Ratusan migran dari negara-negara sub-Sahara Afrika dibawa oleh polisi Tunisia secara paksa ke daerah gurun yang berbatasan dengan Libya dan Aljazair setelah kerusuhan rasial pada awal Juli 2023 di Sfax, kota terbesar kedua di Tunisia.
Sebuah tim AFP di perbatasan Libya-Tunisia melihat para migran yang tampak kelelahan dan dehidrasi.
Mereka duduk atau berbaring di atas pasir dan menggunakan semak-semak untuk mencoba dan melindungi diri dari panas terik musim panas yang mencapai 40 derajat Celcius (104 Fahrenheit).
Para migran itu berada di daerah tak berpenghuni dekat Al-Assah, sebuah kota dekat perbatasan Tunisia-Libya, hampir 150 kilometer barat Tripoli.
Baca juga: 4 Orang Tewas dan 23 Hilang setelah Kapal Imigran Tunisia Tenggelam di Laut Mediterania
“Jumlah migran terus meningkat setiap hari,” kata Mohamad Abou Snenah dari unit patroli perbatasan, mengatakan kepada AFP.
Mereka telah menyelamatkan 50 hingga 70 migran.

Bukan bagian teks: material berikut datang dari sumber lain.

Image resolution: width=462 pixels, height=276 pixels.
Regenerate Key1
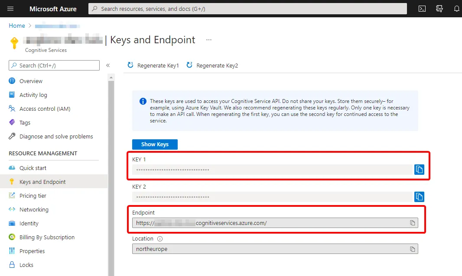(x=153, y=66)
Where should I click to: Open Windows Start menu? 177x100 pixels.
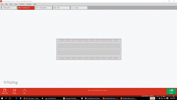[x=2, y=98]
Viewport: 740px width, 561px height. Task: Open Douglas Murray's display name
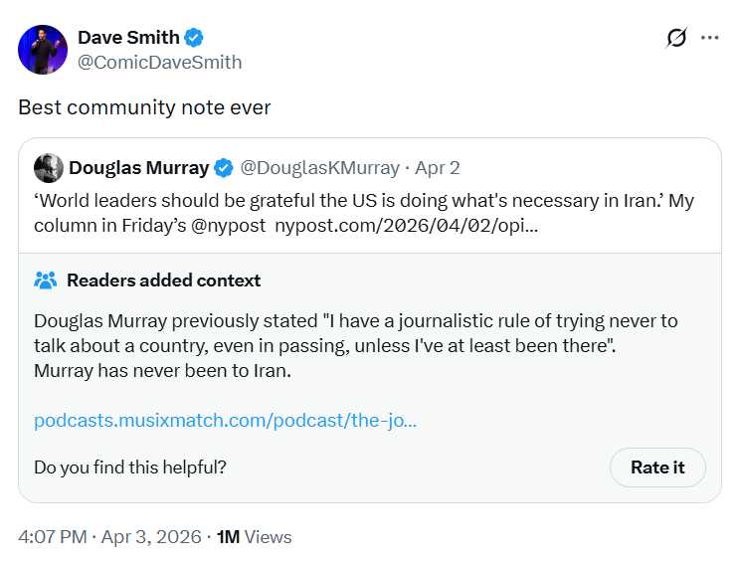[139, 167]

“Kami memberi mereka perhatian medis, pertolongan pertama, mengingat perjalanan yang telah mereka lakukan melalui padang pasir,” lanjutnya, dikutip dari Arab News.
Di pusat penerimaan, terdapat sekelompok wanita dan anak-anak, termasuk balita, berbaring di kasur dan makan yogurt.
Imigran Pantai Gading, Abou Kouni, yang tiba di Tunisia tujuh tahun lalu, mengatakan dia ditangkap di jalan minggu lalu dan dibawa ke truk bersama istrinya.
Dia mengatakan, dia dipukul di badan dan punggungnya dan polisi mengancam akan membunuhnya.
Para Migran: Kami akan Dibuang ke Libya
Baca juga: 57 Mayat Imigran Terdampar di Pantai Libya Usai 2 Kapal Tenggelam saat Menuju Eropa
Menurut keterangan Abou Kouni, Polisi Tunisia mengatakan akan membuang mereka ke Libya.